TESTO DI PARTENZA —
· · · · · · ·

In autunno, al suo ritorno in Texas, la sua vitalità ha cominciato a scemare. Un paio di settimane fa «Bake» l’ha portato fuori a mangiare le ostriche: «Da lì in poi è cominciata una discesa rapida», ha detto Baker al New York Times. Pochi giorni dopo le ostriche, l’amico va a casa sua e lo trova seduto sulla sedia a rotelle, in biblioteca. Bevono qualcosa. Baker lo provoca usando il soprannome in spagnolo: «Jefe, vuoi vivere fino a 100 anni?». Il capo risponde: «Sì. Ma non credo di farcela».

L’amico più caro

L’importanza di un amico si vede anche in questi momenti, qundo la foce è in vista. Bake e il suo Jefe, un doppio iniziato una sessantina di anni fa sui campi da tennis di Houston. Bush è accanto a James quando nel 1970 muore Mary, la prima moglie dell’avvocato Baker che da ragazzo aveva simpatie democratiche. Per staccarlo da quel dolore l’ex petroliere chiede all’amico di aiutarlo nella campagna per diventare senatore. Da allora è un intreccio di rapporti pubblici e privati, i barbecue con le famiglie e i summit sulla fine dell’Unione Sovietica, i brindisi per Natale e le manovre per fermare Saddam Hussein.

Piatto preferito

«Era l’uomo più competitivo che abbia mai conosciuto», racconta Baker. E «ha lottato fino all’ultimo giorno». Quell’ultimo venerdì mattina, sembra un copione già visto. Il vecchio sembra risollevarsi. Riprende a mangiare qualcosa. Tre uova alla cocque, uno dei suoi piatti preferiti, uno yogurt, due bevande alla frutta. Sembra il giorno dell’ennesimo ritorno, per un uomo dato per quasi morto parecchie volte. E invece è un commiato.

Le canzoni dell’addio

Intorno alle 19 e 15 i Baker lasciano l’amico a letto, in condizioni accettabili. George parla, è presente. Il tempo di mettersi in macchina, e una telefonata li fa tornare indietro. Un’ora appena e la situazione è precipitata. In casa c’è il tenore irlandese Ronan Tynan, la cui visita preventivata in anticipo diventa un canto finale. Nella camera del vecchio Bush si librano le note di Silent Night, il nostro Astro del Ciel, oltre a quelle di un antico brano in gaelico. «Che ci crediate o no — ha raccontato Baker — mentre il tenore cantava, lui sillabava senza voce le parole».

L’ultima telefonata

«Silent night, holy night. All is calm, all is bright...». Per mezz’ora «Bake» tiene la mano dell’amico, gli strofina dolcemente i piedi. Intanto vengono chiamati al telefono gli altri figli, quelli che non si trovano a Houston perché nessuno si aspettava questa accelerazione. Chiama George W. Bush, «il primogenito inetto», quello che partito come figlio-pecora nera è arrivato a battere il padre sulla via della politica (contro ogni pronostico anche di famiglia) con due mandati alla Casa Bianca.
Il presidente dell’11 settembre è nella sua casa di Dallas, e dal microfono del telefonino arriva la sua voce: «Papà sei stato un grande, ti voglio bene». Il vecchio risponde con quelle che saranno le sue ultime parole, prima che il reverendo intoni l’ultima preghiera, con i presenti inginocchiati intorno al letto, le mani sul corpo del Jefe: «I love you too», ti voglio bene anch’io.

· · · · · · ·

Scrivi tutti i titoletti che dividono in parti il brano sugli ultimi giorni di Bush, nell'ordine in cui compaiono.

DATI FORNITI —
· · · · · · ·

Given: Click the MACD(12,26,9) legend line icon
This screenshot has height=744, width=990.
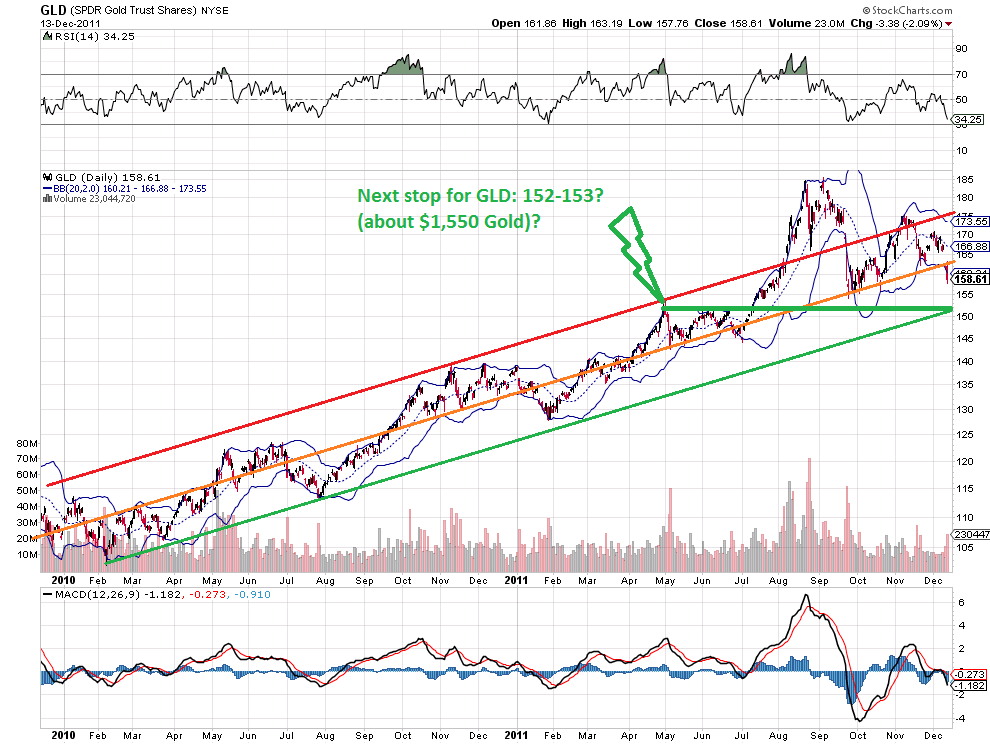Looking at the screenshot, I should pyautogui.click(x=47, y=594).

· · · · · · ·

SOLUZIONE DELL'ESERCIZIO —
L'amico più caro
Piatto preferito
Le canzoni dell'addio
L'ultima telefonata